Together it makes for a stylish, clever, thought-provoking movie – one that has its hokier moments, admittedly, but they can be forgiven when set aside the grand cinematic fare that is on offer.

Mara, last seen in the US remake of The Girl with the Dragon Tattoo, here plays Emily Taylor, Woman with Problems. Emily's husband Martin (Channing Tatum), is in prison serving a sentence for insider trading, a crime, she says, which "might as well be murder" for how people react.

With Martin released and joining her in New York City, the one-time glamour couple can start to climb back up the ladder again, but for now she is working in a lowly job and feeling chronically sad, and he is unemployed.

Enter, at this point, Dr Jonathan Banks, played by Jude Law. Dr Banks thinks he has just the pill for what ails Emily – a drug, it just so happens, he is being paid to try out. Emily is a willing guinea pig, but will the magic pills make everything right again?

Mara's waif-like Emily could not be further from her kick-ass character in Dragon Tattoo, but she handles the shift easily.

Tatum, likewise, is miles away from the stripper he played in Magic Mike, another Soderbergh film. He too is cool and convincing as the husband trying to make up for past mistakes. From Terence Stamp in The Limey to George Clooney in Solaris, Soderbergh has a winning tendency to reveal the more surprising sides of actors.

It's never been more so than here with Jude Law, who also worked with Soderbergh on Contagion. Law has had a funny old career, though "funny" would not be the word that came to mind if you had the misfortune to sit through Sleuth, Alfie or one of his other duds.

In Side Effects, given the right director and the right script by Scott Z Burns (The Bourne Ultimatum, The Informant, Contagion), Law shines. There is an occasional moment when he lapses into that quizzical, head-to-one-side/squirrel-just-sat-on-a-carpet-tack look, but on the whole he breezes his way through the film.

New York is given a lick of gloss too as the characters shimmy in and out of glass towers and tastefully hidden consulting rooms.

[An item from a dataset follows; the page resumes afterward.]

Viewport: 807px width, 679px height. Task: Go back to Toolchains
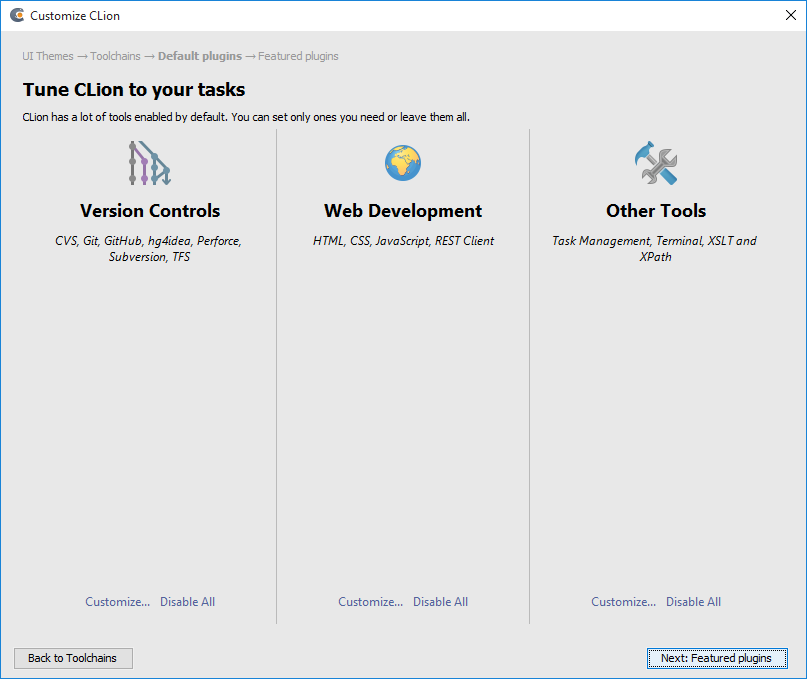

Zeta-Jones receives the Soderbergh sheen as a fellow psychiatrist called upon by Law for advice. While she goes at this with the same gusto as she did Chicago, and Tatum shows again why he is one of the business's hottest rising stars, Side Effects is the Mara-Law show, and what a high old time they have.

Along the way, Soderbergh has gentle digs at the American way of healthcare, and the price being paid for the happiness part of "life, liberty and the pursuit of happiness". There is no preaching, just points made in passing.

That is vintage Soderbergh, delivering films as entertaining as they are thought-provoking, as smart as they are stylish.

It is to be hoped the reports of his retirement from filmmaking have been exaggerated. He believes there is a creative life to be had outwith Hollywood. Given his other talents, painting among them, he is probably right. Film, though, wouldn't be half as much fun without him. SOS.